Die 55 NT-Server vom Typ Compaq Proliant operieren als plattenlose Systeme, die über die Symmetrix gebootet werden. Ein Server-Ausfall ist in dieser Konzeption schnell zu beheben. Es würde ein baugleicher Rechner angeschlossen und die entsprechenden Platten zugewiesen.

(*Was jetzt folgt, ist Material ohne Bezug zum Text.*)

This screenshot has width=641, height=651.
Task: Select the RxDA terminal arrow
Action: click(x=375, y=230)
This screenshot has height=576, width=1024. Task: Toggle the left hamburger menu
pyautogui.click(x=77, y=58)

Dass die Softwarefunktionalität heute den Nutzwert einer Speicherlösung bestimmt, ist bekannt, auch wenn dies nicht in jedem Speichernetz-Konzept umgesetzt wird. Im ESN von Jungheinrich regelt EMC-Software den Datenverkehr, die Backup-Funktionen sowie das zentrale und damit effiziente Management des Netzes. So steuert Volumelogix die Verbindung zwischen NT-Servern und der Speicherlösung. Die Software bestimmt, welcher Server seine Daten auf welche Platte schreibt. In der Praxis kann man diese Funktion mit der der Zentraleinheit einer komplexen Telefonanlage vergleichen. Es wird für die Codes der Server eine Datenbank angelegt; anhand dieser Codes lassen sich die Server identifizieren und unkontrollierte Zugriffe verhindern.

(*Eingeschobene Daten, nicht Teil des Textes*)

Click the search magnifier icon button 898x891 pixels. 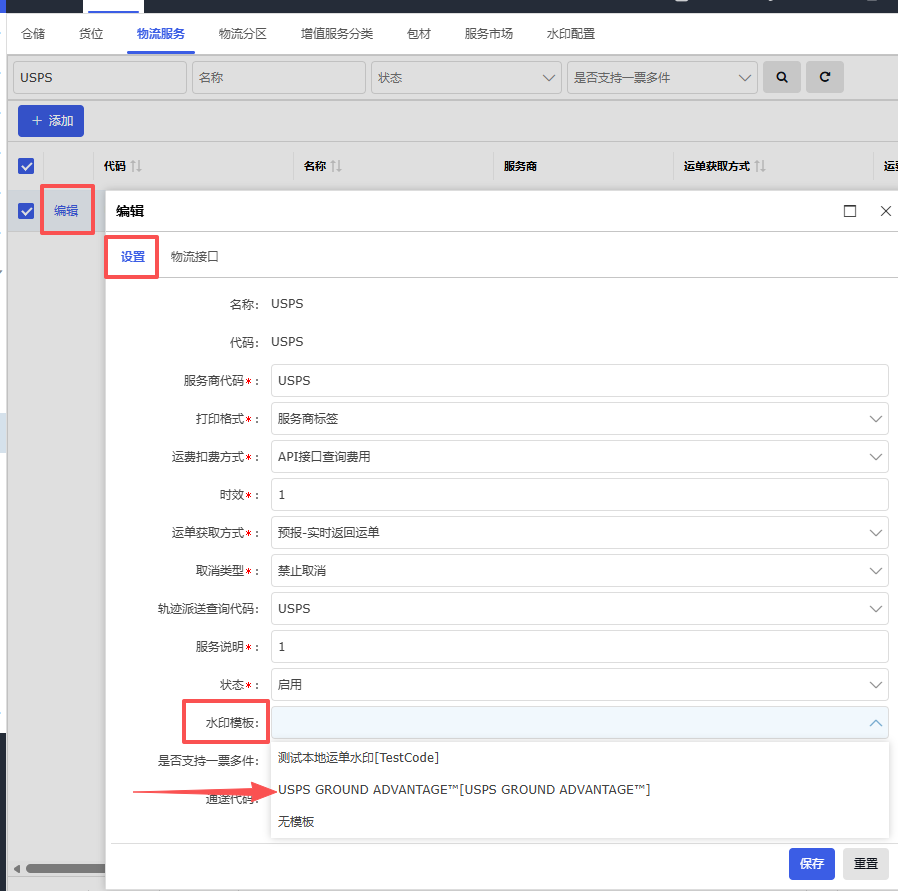tap(781, 77)
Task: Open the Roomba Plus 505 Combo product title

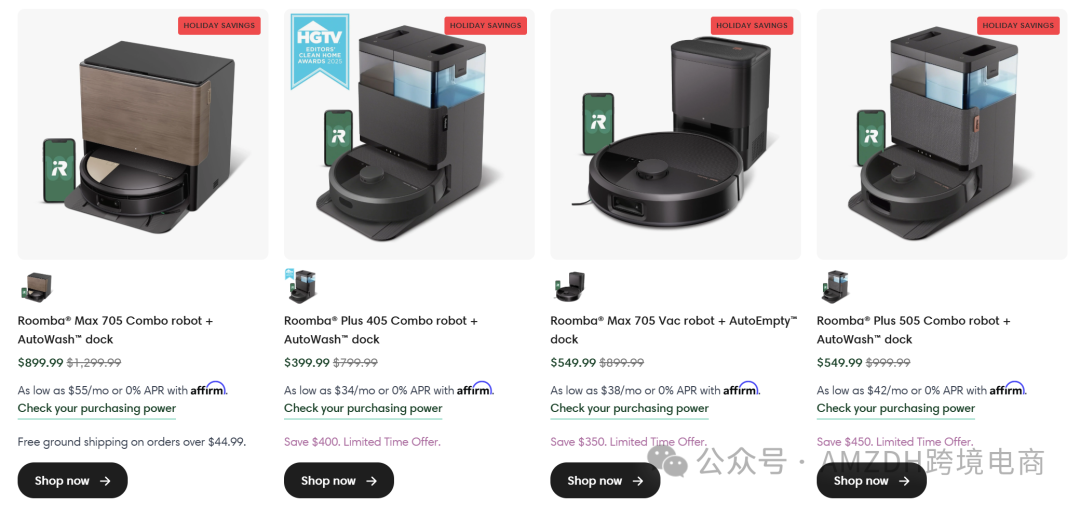Action: click(x=913, y=330)
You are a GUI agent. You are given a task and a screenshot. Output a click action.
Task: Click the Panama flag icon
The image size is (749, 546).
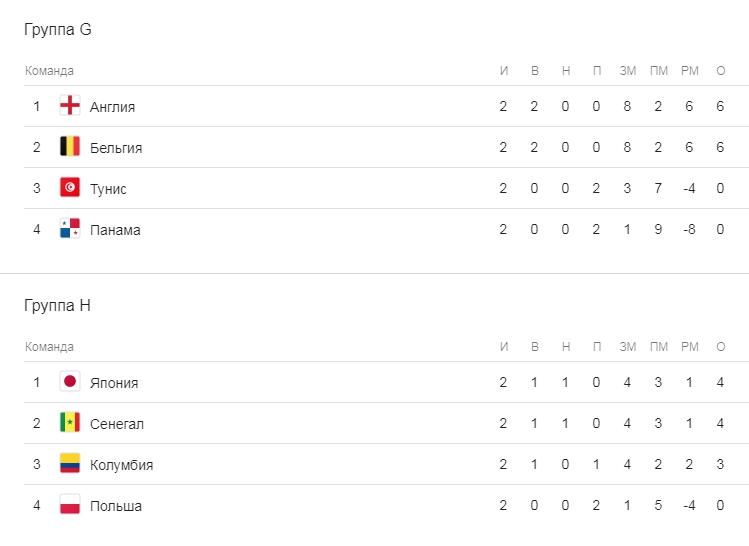pos(70,229)
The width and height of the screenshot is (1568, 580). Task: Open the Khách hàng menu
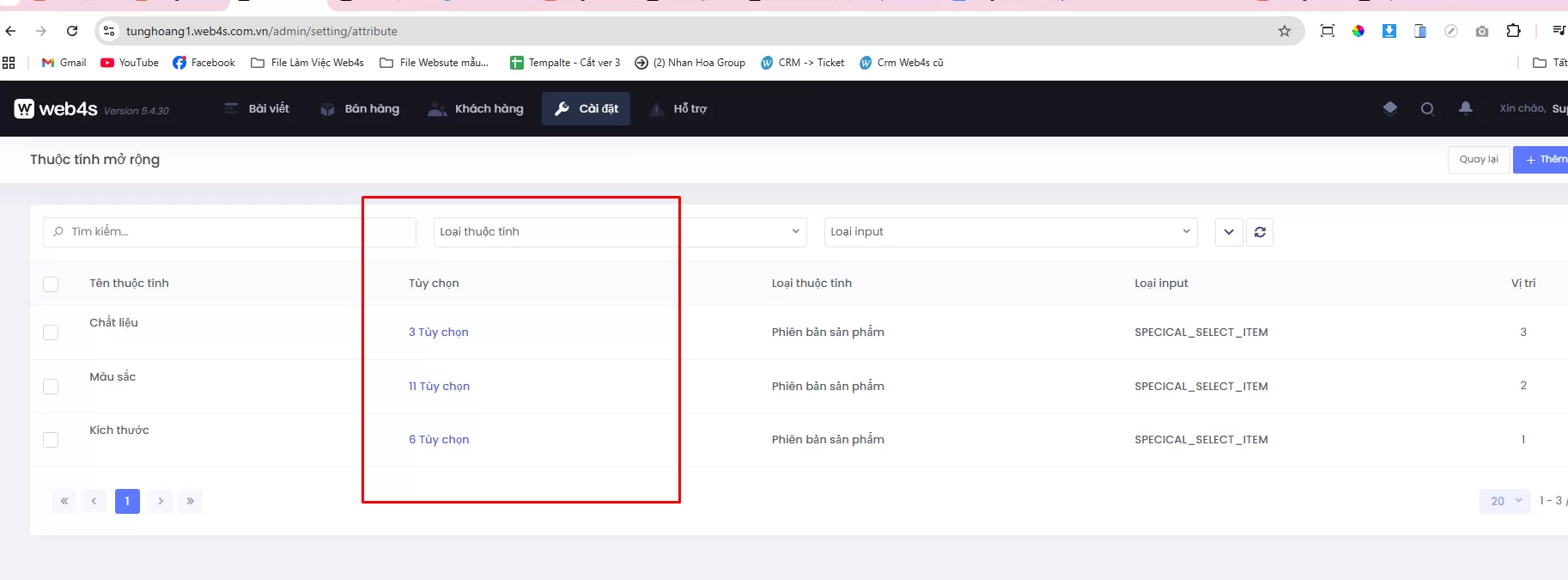click(476, 109)

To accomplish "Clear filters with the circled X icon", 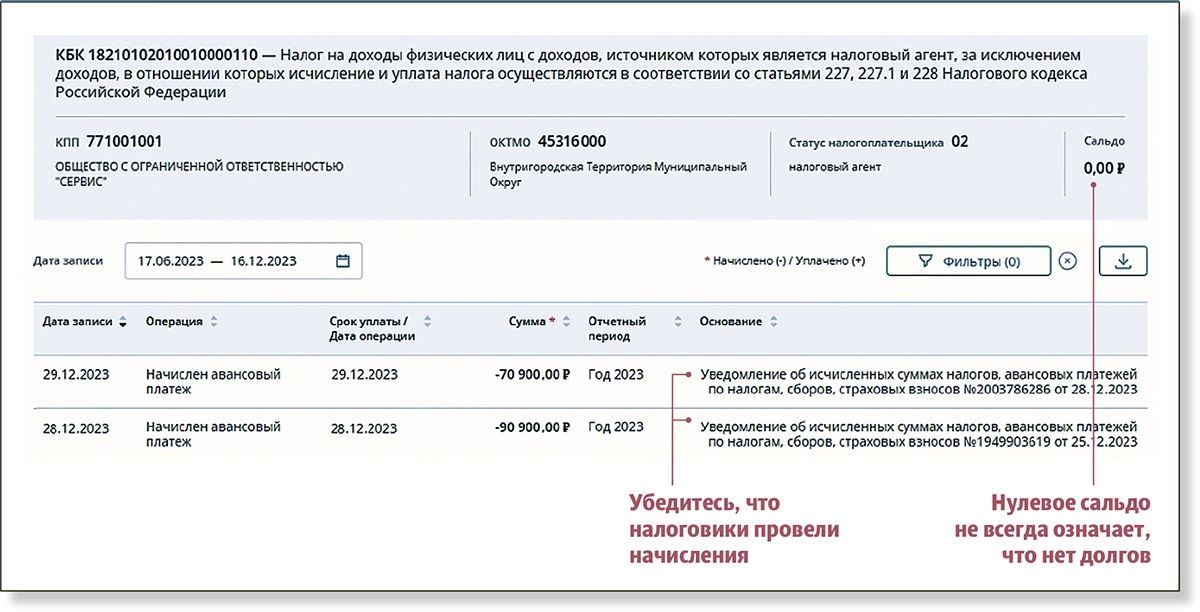I will [x=1067, y=261].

Die Software "Timefinder" trennt Datenbestände ab und stellt sie für eine asynchrone Sicherung zur Verfügung. Die Anwendungen bleiben dabei im operativen Betrieb. Neben dieser Backup-Funktion können mit den aktuellen Beständen beispielsweise Testläufe neuer Software-Releases gefahren werden. Bei Jungheinrich hat Timefinder eine besondere Bedeutung im Zusammenhang mit der Mainframe-Integration.

Das EMC Control Center (ECC) bildet schließlich die zentrale Management-Plattform des Netzes. Informationen über den Status aller Komponenten laufen hier zusammen, was den Aufwand für die Administration des komplexen Speichernetztes und dessen Betriebskosten deutlich reduziert.

Im März des Jahres 2000 ging SAP R/3 in den operativen Betrieb. Die darunter liegende Datenbank hat ein Volumen von rund 200 GB. Backup- und Restore-Zeiten dieses Datenvolumens konnten minimiert werden. Achterberg: "Die Zusammenarbeit zwischen den Fachleuten von EMC und unseren Mitarbeitern funktioniert sehr gut. Das gilt für den gesamten Umstellungsprozess auf SAP R/3, der ja noch nicht beendet ist, und besonders für die komplexeren Aufgaben während der ESN-Einführung. Ein Beispiel hierfür ist die Realisierung des Backups über unseren Mainframe."

Im Backup-Konzept der Hamburger spielen die Software Timefinder und der Comparex-Mainframe M2000 eine zentrale Rolle. Die Symmetrix-intern nach RAID1 gespiegelten Daten aus den NT- und OS/390-Anwendungen werden nochmals kopiert, abgekoppelt und dem Mainframe zur Verfügung gestellt. Der Mainframe betrachtet die so gezogenen Datenvolumina schlicht als lokale Platten und sichert sie auf Band.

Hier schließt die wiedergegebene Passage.